**What needs to be done**
When you reach the line in the listing below that contains "You are a computer-use", begin returning lines exactly as written, and stop after the line that contains "Instruction: Collapse the". Return no other lines.

**Task data**

[Start of section]

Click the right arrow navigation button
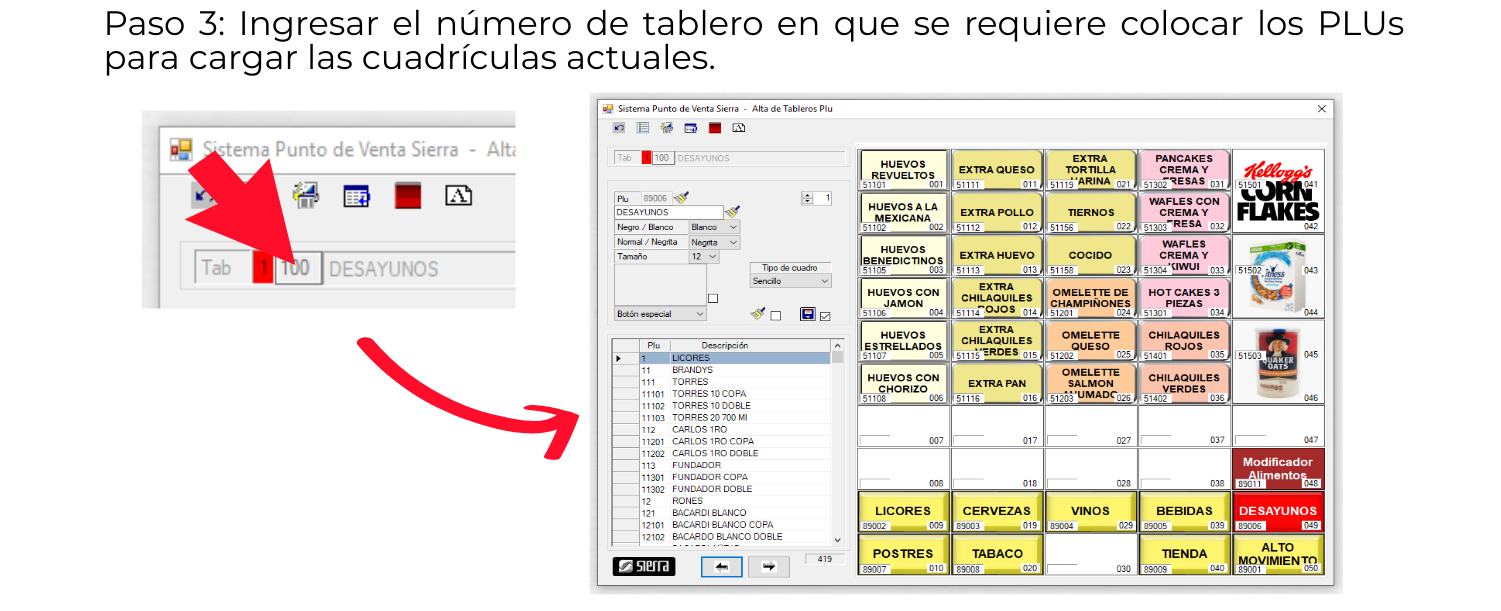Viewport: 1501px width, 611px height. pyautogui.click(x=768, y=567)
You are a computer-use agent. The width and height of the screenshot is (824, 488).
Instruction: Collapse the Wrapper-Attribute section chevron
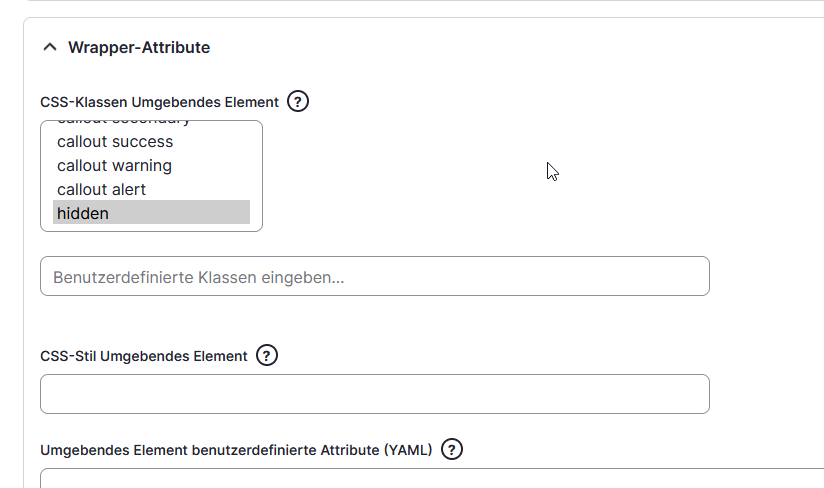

[End of section]
[Start of section]

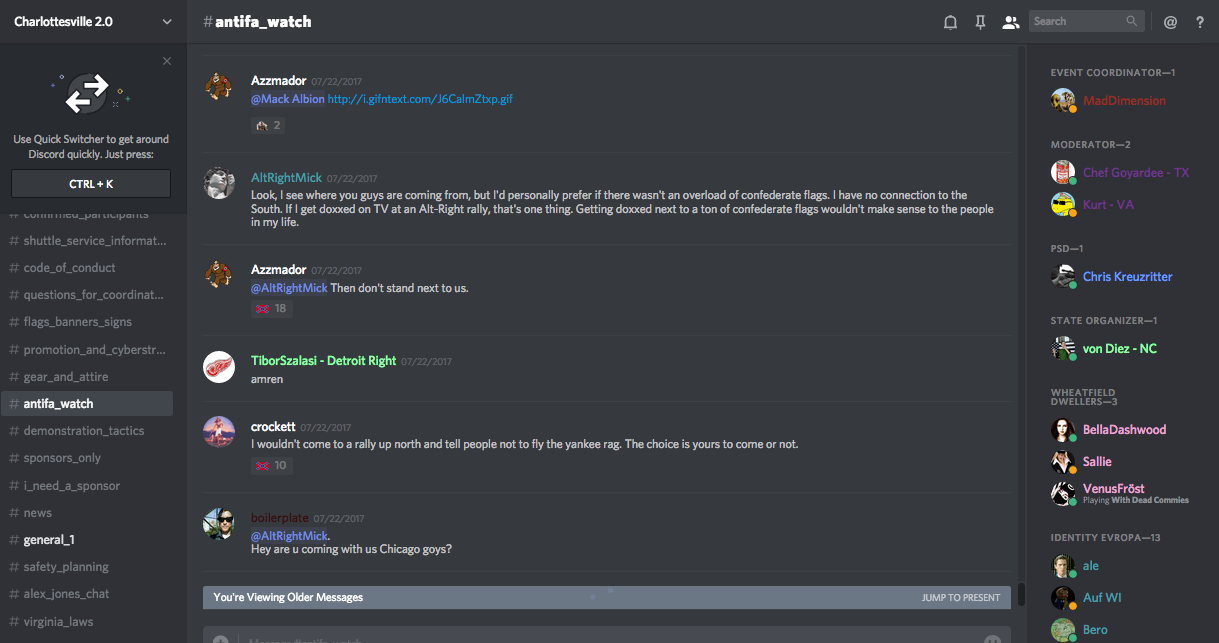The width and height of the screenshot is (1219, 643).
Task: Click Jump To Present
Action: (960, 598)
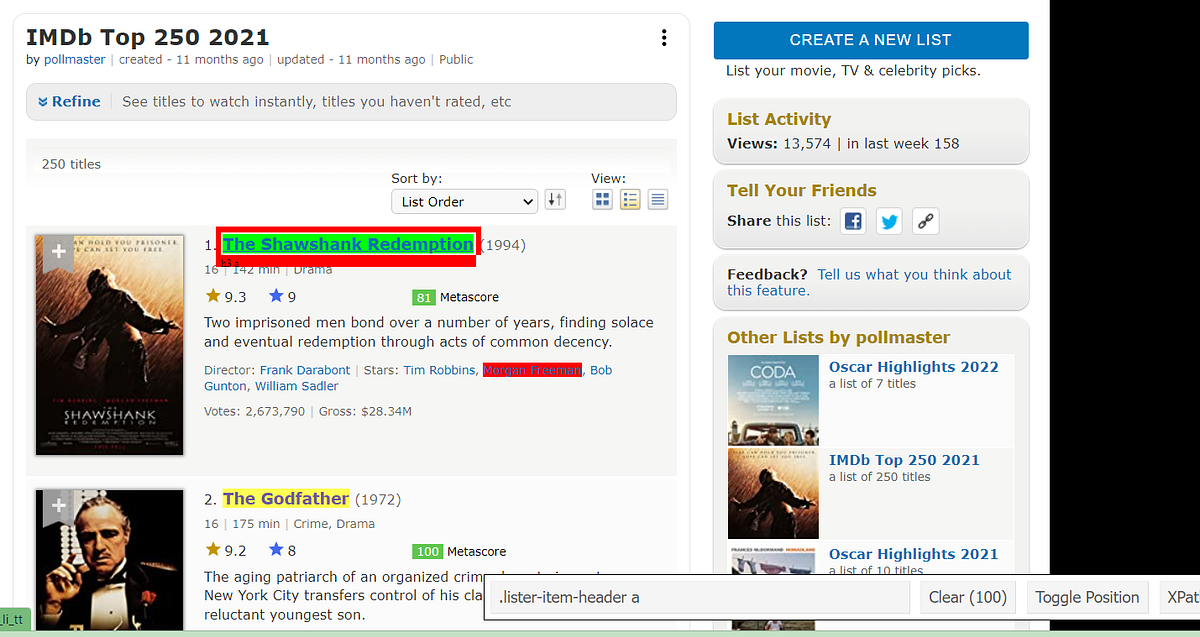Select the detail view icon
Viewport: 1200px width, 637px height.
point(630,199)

[End of section]

**Solved problem**
You are a computer-use agent. The width and height of the screenshot is (824, 488).
Instruction: Collapse the Wrapper-Attribute section chevron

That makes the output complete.